■ **Questions to answer**:
**a)** Using the article on probiotics and urinary infections, decide whether each statement agrees with it, and answer yes or no with the exact words that settle it. (i) Women taking the probiotics went from 7 infections a year to 3.3. (ii) Among women taking the probiotics, the share of drug-resistant E. coli samples went up. (iii) A 500 mg cranberry extract capsule worked as well as the antibiotic trimethoprim.
**b)** Write what comes next in the article on probiotics and urinary infections, starting after its last sentence.

■ **Selected passage**:
□ □ □

E. coli

  1. Probiotics work as well as drugs at warding off UTIs

    Probiotics match drugs for UTI prevention

    With all the attention given to antibiotic overuse, you'd think docs would have gotten the message by now and started to cut back.

    Wrong.

    They're still giving these meds out left and right -- and women prone to urinary infections are often given a never-ending supply of the drugs as a "preventive" measure.

    But as the unmistakable burning sensation that marks the start of yet another infection shows, these "preventive" drugs don't actually prevent the infections.

    They can reduce the number of UTIs, but there are much safer ways to get the same results, starting with natural probiotics.

    In one new study, the probiotics Lactobacillus rhamnosus GR-1 and Lactobacillus reuteri RC-14 cut the average number of annual infections in half -- from 7 at the start of the study down to 3.3 after a year of supplements.

    Women in the same study given a daily dose of the antibiotic co-trimoxazole every day for that year brought their infections down from seven to 2.9. But in return for that tiny benefit -- just 0.4 fewer infections a year -- the women were quietly breeding their own microscopic army of superbugs.

    Tests on the women taken at the start of the study found that between 20 percent and 40 percent of E. coli samples were resistant to meds. After a year of antibiotics, that number shot up to as much as 95 percent.

    Among those on probiotics, on the other hand, the number of resistant samples actually fell slightly.

    In addition, antibiotics can cause stomach pain and diarrhea, and women who take them can even develop yeast infections. That's like trading one infection for another -- and that's never a very good tradeoff in my book.

    To me, it's no contest -- probiotics are the clear winner here. The urinary tract contains these friendly bacteria-fighting bugs, which increase your resistance to infection. And if you're prone to UTIs yourself, be sure to combine these natural gut-friendly bacteria with plenty of cranberry.

    I know cranberry is often dismissed as folk medicine, but science shows that this stuff is all "medicine" and no "folk" -- because cranberry can actually prevent bacteria from sticking to the walls of the urinary tract.

    If they can't stick, you don't get sick. One study even found that 500 mg of cranberry extract in capsule form worked as well as the antibiotic trimethoprim in women with a history of UTIs.

□ □ □

■ **Data shown**:

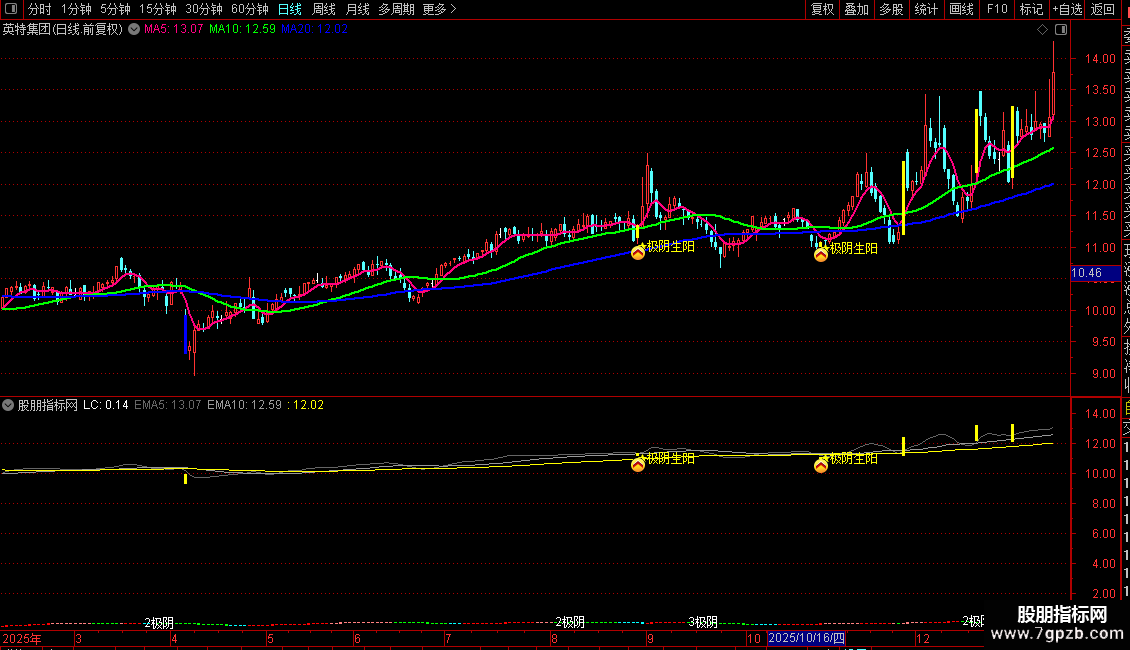Expand the 股朋指标网 sub-indicator menu
1130x650 pixels.
point(8,405)
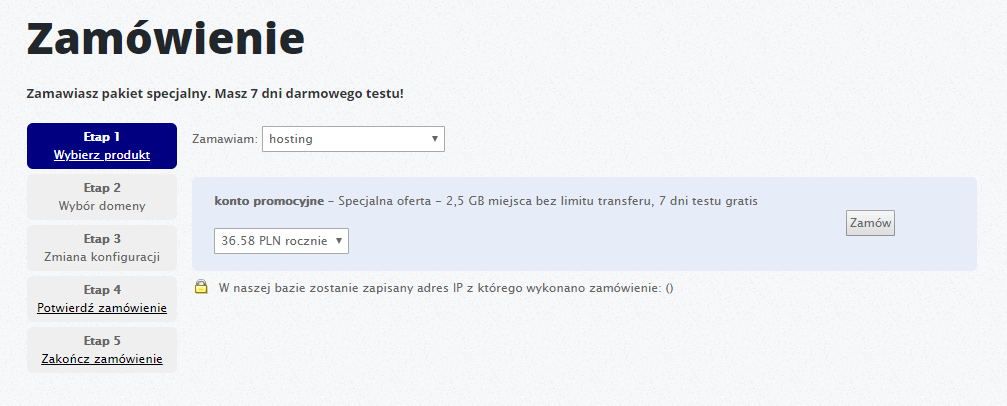Viewport: 1007px width, 406px height.
Task: Click the saved IP address notice text
Action: click(x=445, y=288)
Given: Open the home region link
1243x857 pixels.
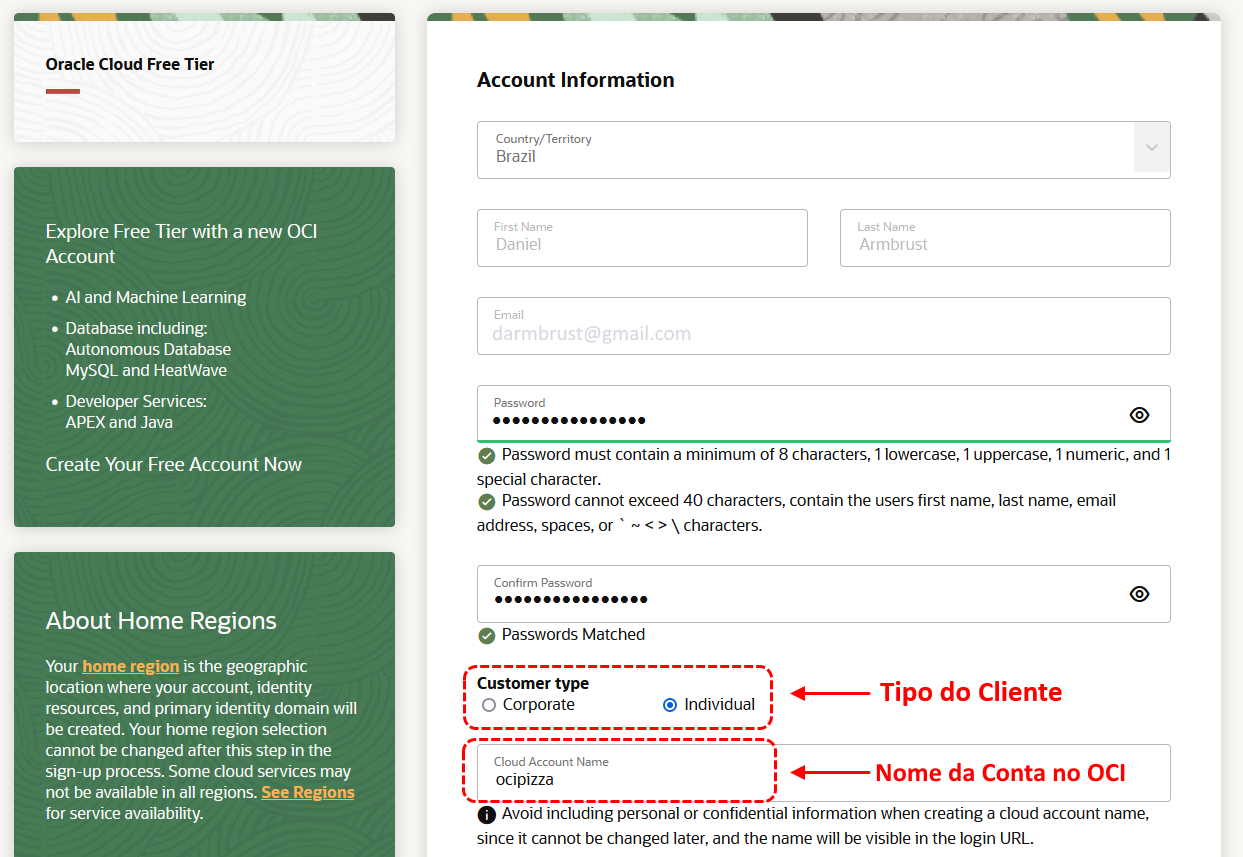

□ □ □

■ **Exercise answers**:
**a)**
(i) Yes: "from 7 at the start of the study down to 3.3 after a year of supplements."
(ii) No: "Among those on probiotics, on the other hand, the number of resistant samples actually fell slightly."
(iii) Yes: "500 mg of cranberry extract in capsule form worked as well as the antibiotic trimethoprim in women with a history of UTIs."

**b)**
    Bear in mind that most cranberry drinks -- I hesitate to even call them "juice" --contain a lot sugar and precious little cranberry. If you can't handle the unsweetened juice, get your cranberry in supplement form.

  2. Garlic 100 times more effective than drugs at killing food-borne bacteria

    Take two cloves of garlic and call me in the morning

    You know what garlic does to vampires, but that's nothing compared to what it can do to bacteria.

    Garlic is one of nature's most powerful antibiotics -- so powerful it can cure MRSA and staph infections. And now, researchers say it can even wipe out the most common cause of food poisoning 100 times better than two powerful antibiotics.

    That's a claim as bold as the unmistakably pungent taste of garlic -- but it's backed by a new study in which a garlic-derived compound, diallyl sulfide, was put to the test against campylobacter bacteria.

    That's a fecal bug that often finds a way into food -- try not to think about it! --where it can cause days of misery in the form of diarrhea, stomach pain, cramps, fever and more.

    It's one of the bacteria often blamed for Montezuma's Revenge. And in extreme scenarios, it can even trigger Guillain-Barre syndrome, a nervous-system disorder that could lead to paralysis.

    But garlic wiped it out -- and wiped it out even when the bacteria was using the main trick that helps it beat antibiotics.

    Campylobacter likes to camp out behind biofilm. That's essentially a layer of slime -- but to antibiotics such as erythromycin and ciprofloxacin, it may as well be a brick wall.

    When campylobacter is behind biofilm, it's 1,000 times more resistant to antibiotics than in its free form.

    To the diallyl sulfide, however, that biofilm has all the strength of tissue paper, according to the study in the Journal of Antimicrobial Chemotherapy.

    If that's not enough of a reason to start adding garlic to all your dishes, the same researchers found in earlier experiments that garlic can wipe out other disease-causing bugs often found in food -- including Listeria and E. coli O157:H7.

    Garlic is also a powerful antifungal agent, and I've given my patients garlic extract -- allium sativum -- for athlete's foot as well as the candidiasis responsible for both thrush and yeast infections, just to name two.

    It can also help lower LDL cholesterol and raise HDL cholesterol, fight inflammation, thin the blood, fight the flu, and lower blood pressure.

    All that, and it tastes great too.